McMorris Rodgers says those people should not be afraid they will be left in the lurch when Congress reconvenes in January.

“Whatever happens, there’s got to be a transition so that everyone can have that confidence there is not going to be a cliff where one day they have health insurance, and then they don’t.”

She also says it’s time lawmakers have a serious debate about the future of Medicare.

“The average couple will pay $100,000 into Medicare in the course of their lifetime, and they are pulling out $250,000 in benefits.
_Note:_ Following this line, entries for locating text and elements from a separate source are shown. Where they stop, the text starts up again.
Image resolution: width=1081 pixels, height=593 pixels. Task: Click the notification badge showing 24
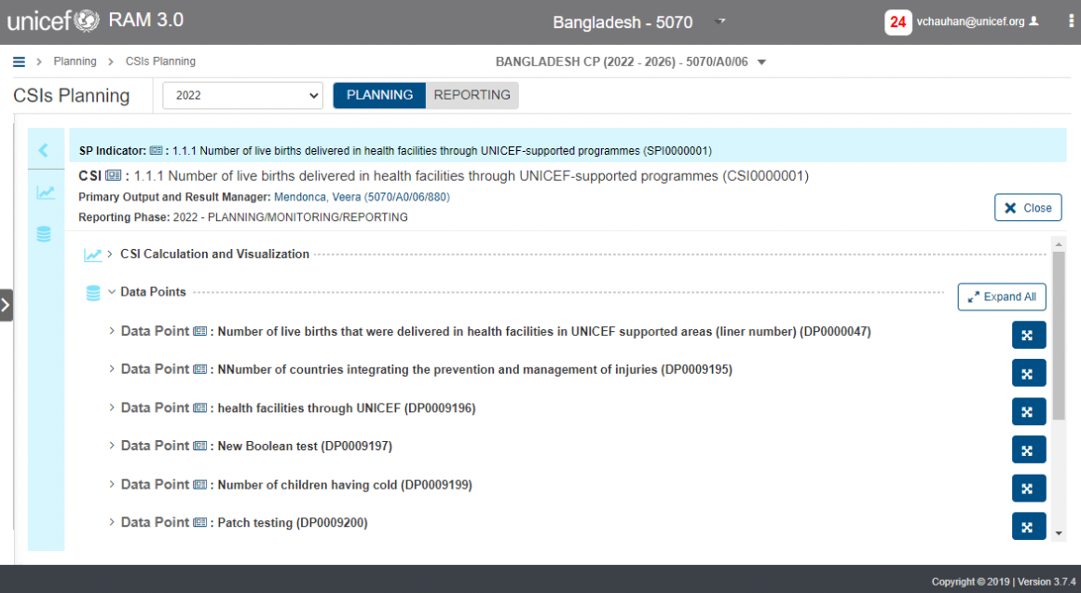point(897,22)
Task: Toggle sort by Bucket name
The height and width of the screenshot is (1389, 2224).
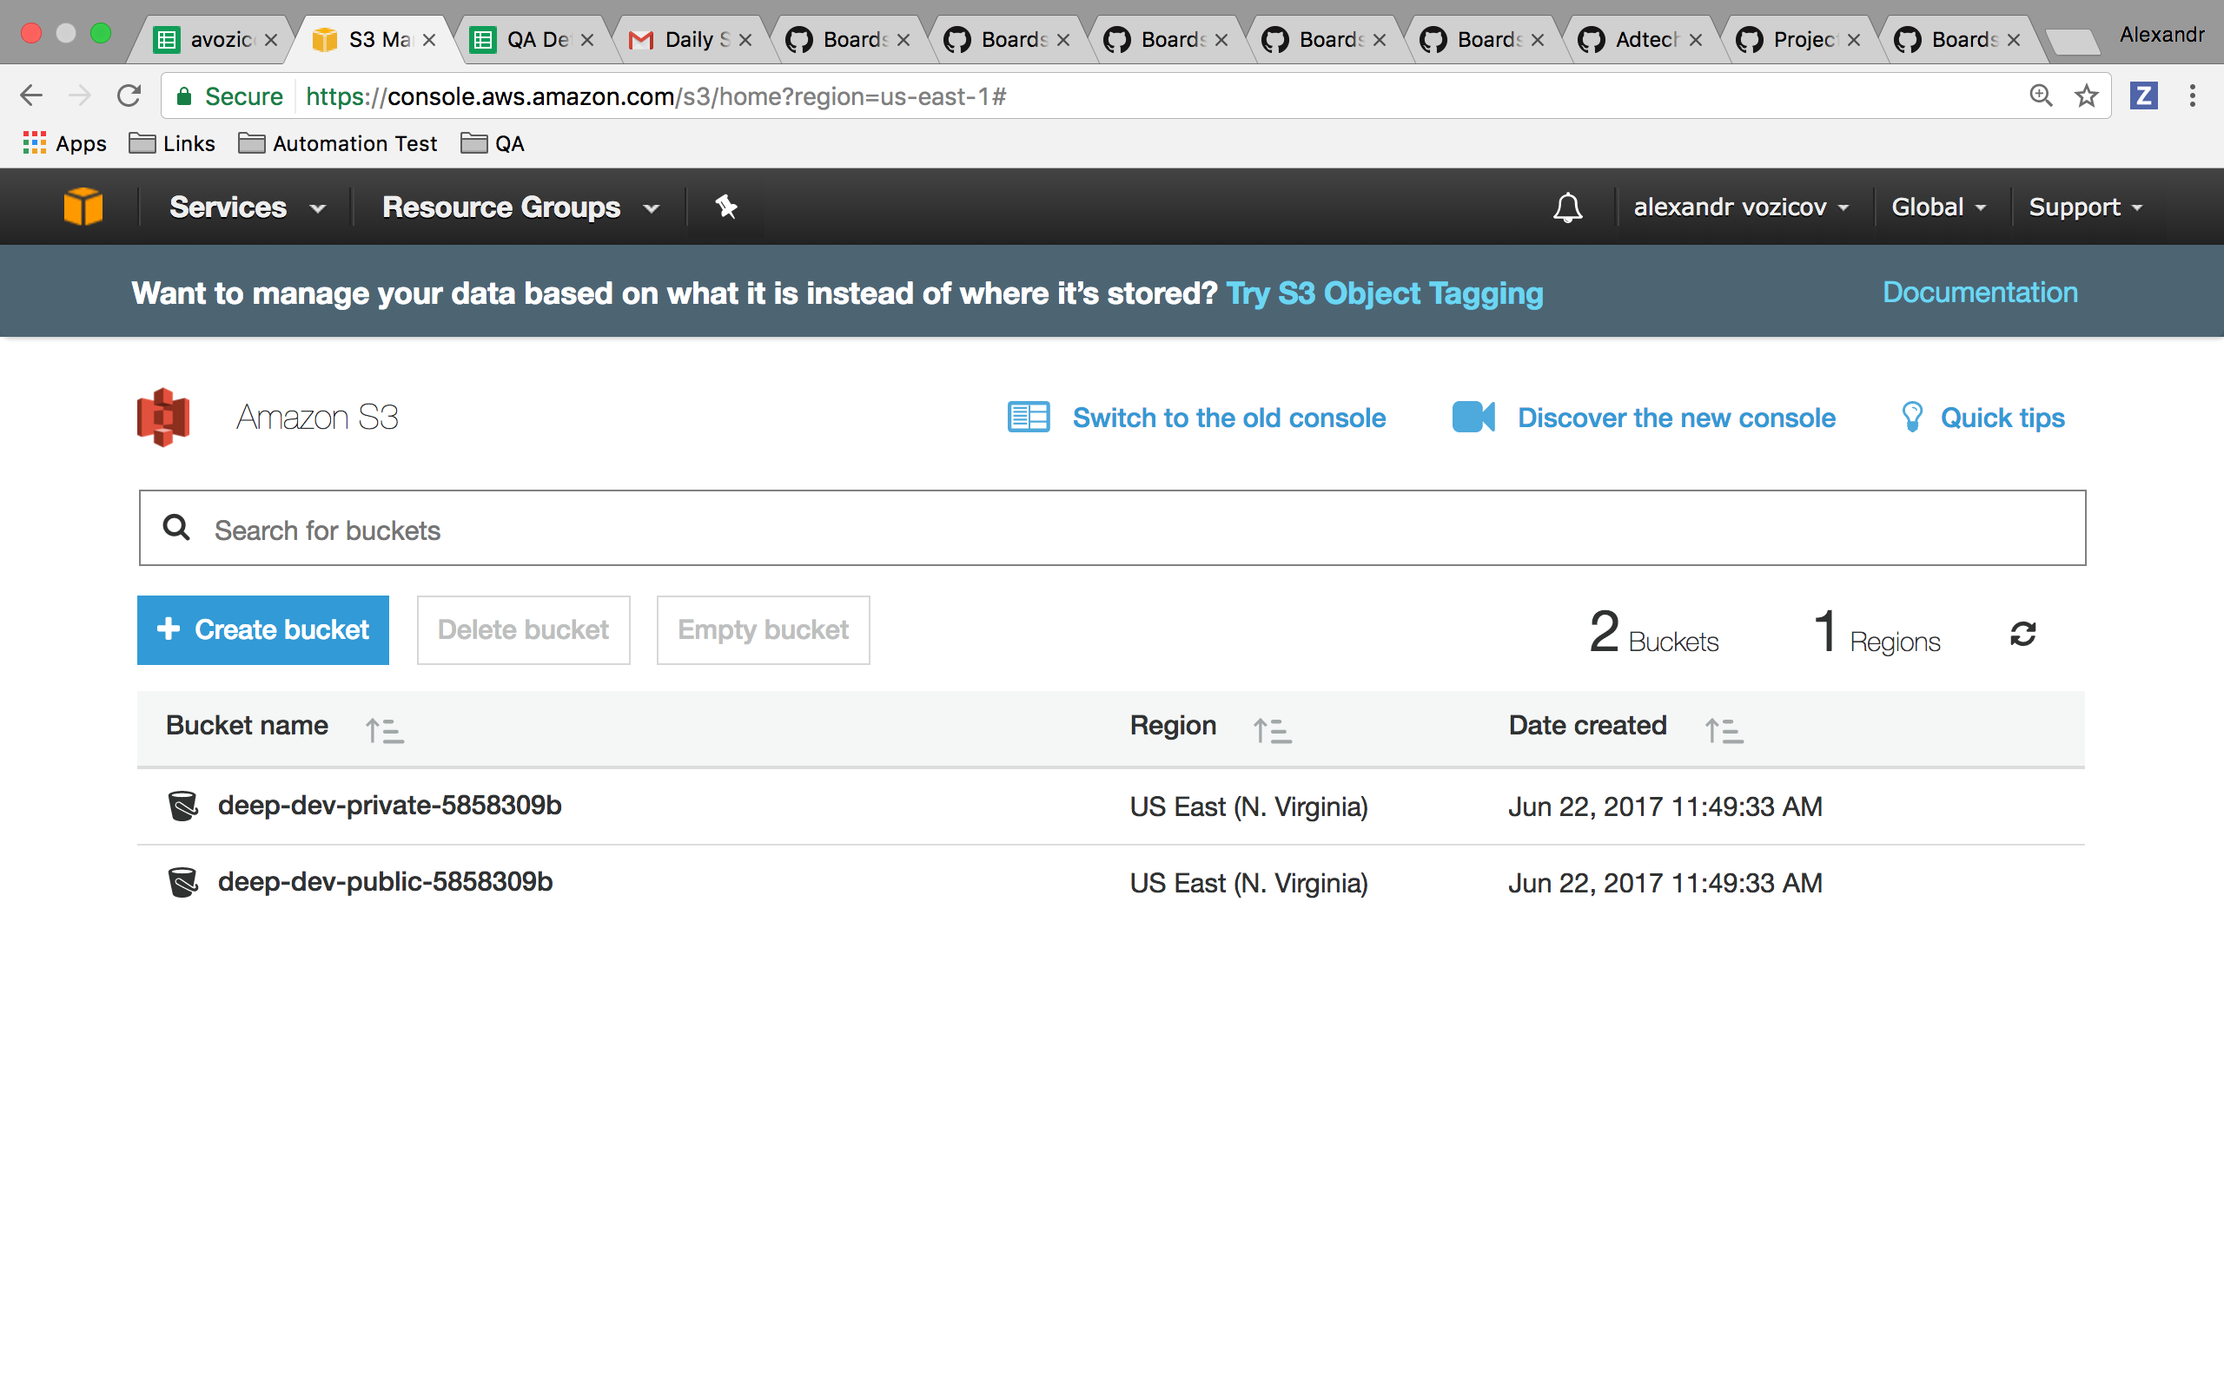Action: pyautogui.click(x=383, y=728)
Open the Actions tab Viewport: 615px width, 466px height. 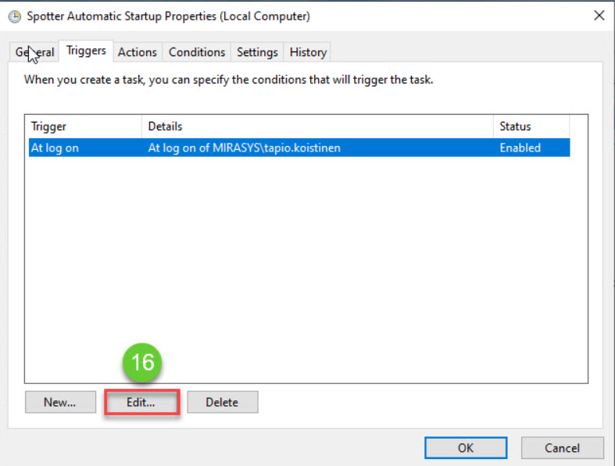click(x=138, y=52)
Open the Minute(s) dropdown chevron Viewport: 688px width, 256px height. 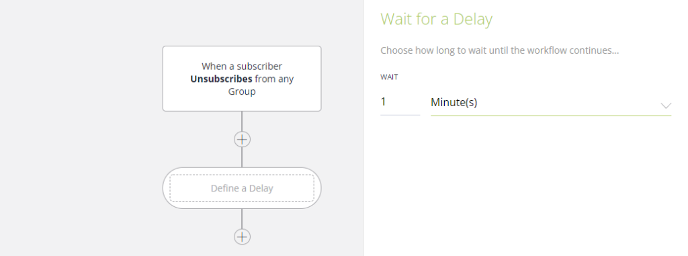[666, 105]
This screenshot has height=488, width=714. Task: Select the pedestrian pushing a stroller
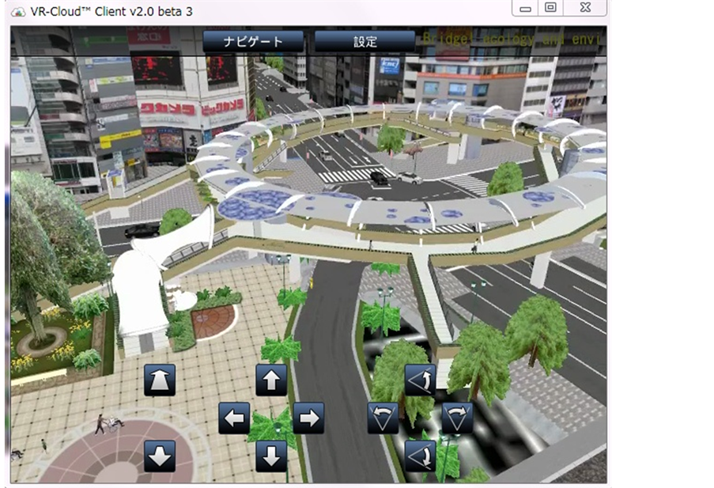(104, 424)
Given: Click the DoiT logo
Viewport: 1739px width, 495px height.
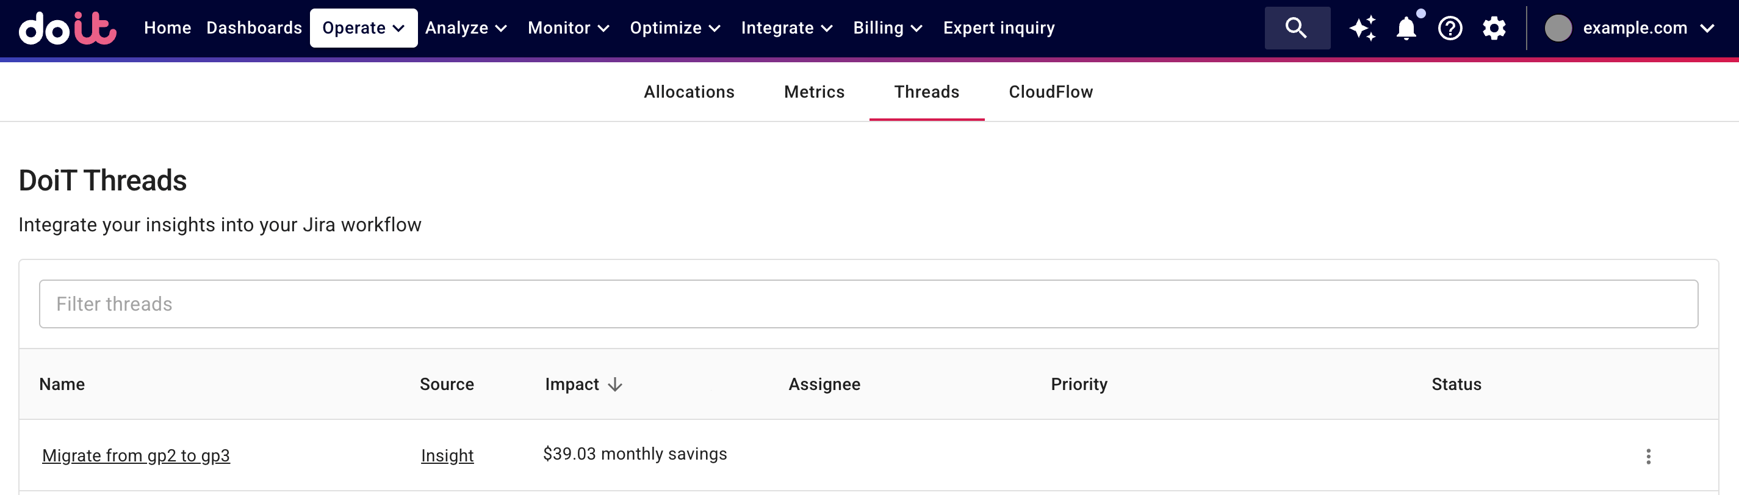Looking at the screenshot, I should [x=68, y=28].
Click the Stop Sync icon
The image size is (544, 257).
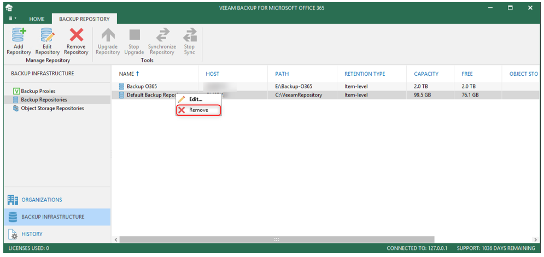(190, 36)
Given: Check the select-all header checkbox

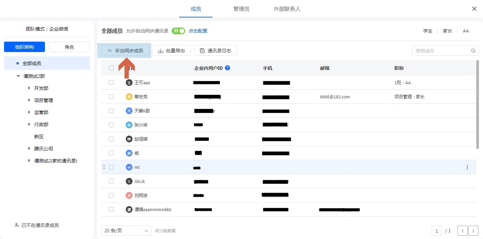Looking at the screenshot, I should pyautogui.click(x=111, y=68).
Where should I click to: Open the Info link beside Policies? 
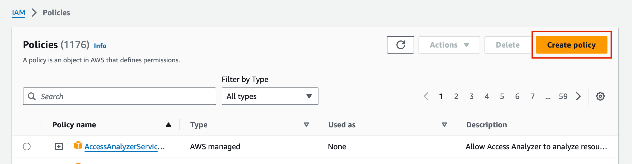coord(100,46)
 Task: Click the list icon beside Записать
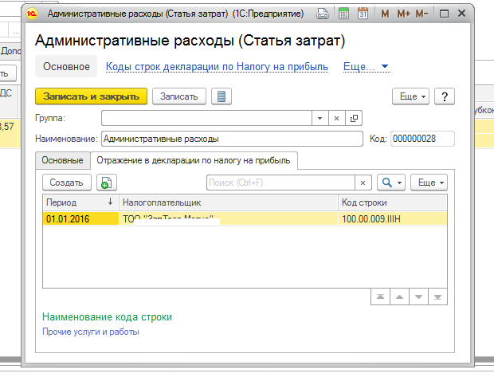pos(222,96)
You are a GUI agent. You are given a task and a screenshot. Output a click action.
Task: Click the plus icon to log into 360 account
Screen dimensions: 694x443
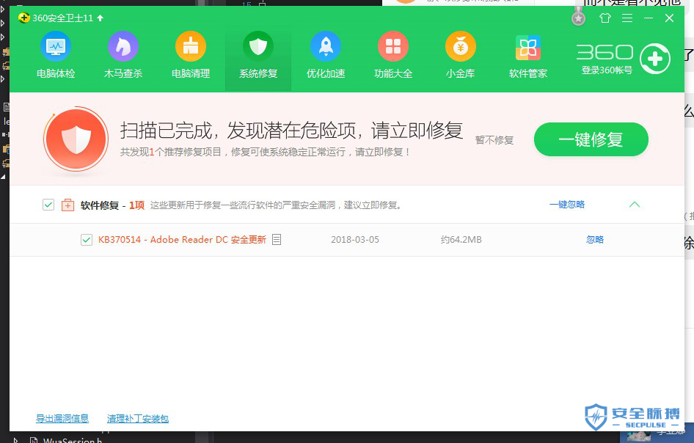click(x=654, y=59)

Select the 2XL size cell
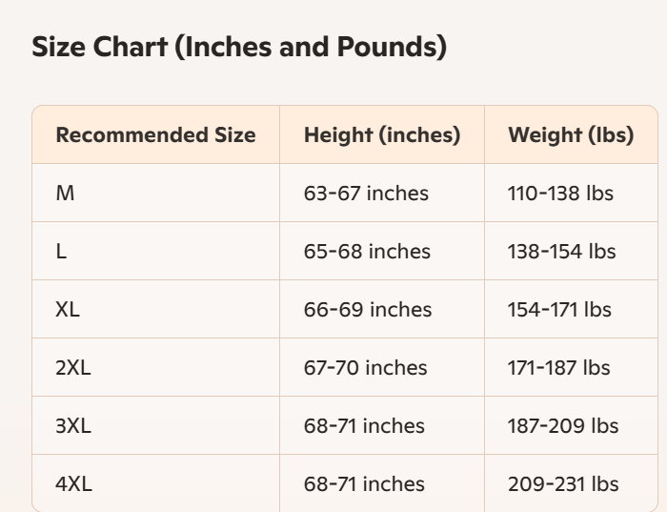click(x=73, y=368)
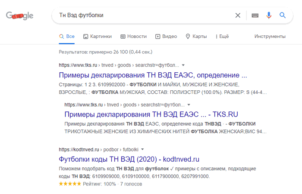Image resolution: width=302 pixels, height=194 pixels.
Task: Open the indented TKS.RU result title
Action: point(151,114)
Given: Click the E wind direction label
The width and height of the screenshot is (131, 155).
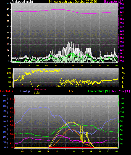Looking at the screenshot, I should pos(123,82).
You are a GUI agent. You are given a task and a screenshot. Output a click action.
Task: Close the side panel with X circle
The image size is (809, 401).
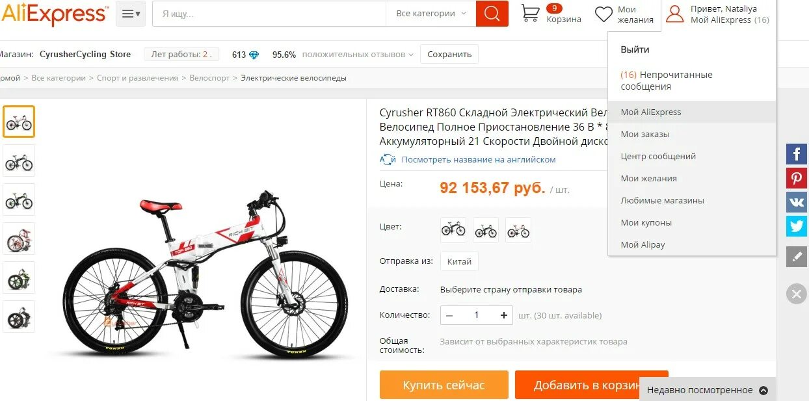797,294
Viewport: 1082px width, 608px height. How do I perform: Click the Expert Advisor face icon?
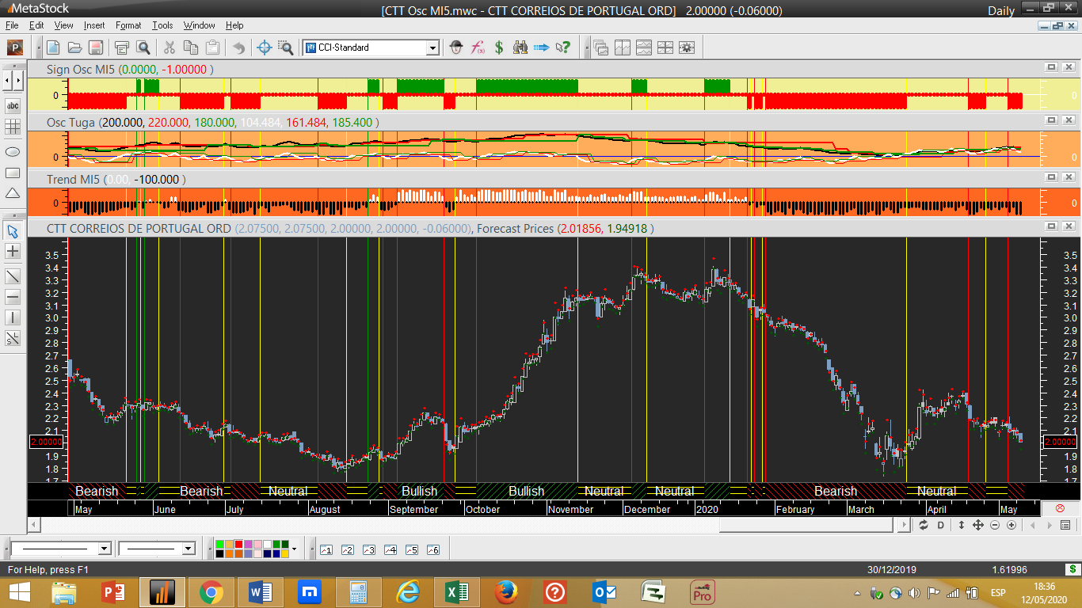click(x=455, y=48)
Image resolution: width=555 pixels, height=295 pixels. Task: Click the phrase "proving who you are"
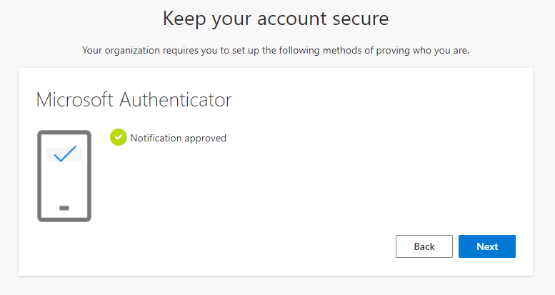pyautogui.click(x=422, y=51)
And I think anyone understands that is not sustainable, so we need to make sure we are taking steps now to secure Medicare and make sure it is in a position where current and future generations will know the commitment that Medicare is there for them,” said McMorris Rodgers.

House Speaker Paul Ryan is proposing Medicare reform that includes "Medicare exchanges" where private insurance companies would compete with traditional government-run Medicare for customers.

Ryan has argued that Medicare is going broke because of Obamacare, but this year’s Medicare trustees report says the program would now be able to pay all its bills through 2028, a full 11 years longer than a 2009 forecast. They attribute that in part to changes in Medicare called for in the Affordable Care Act.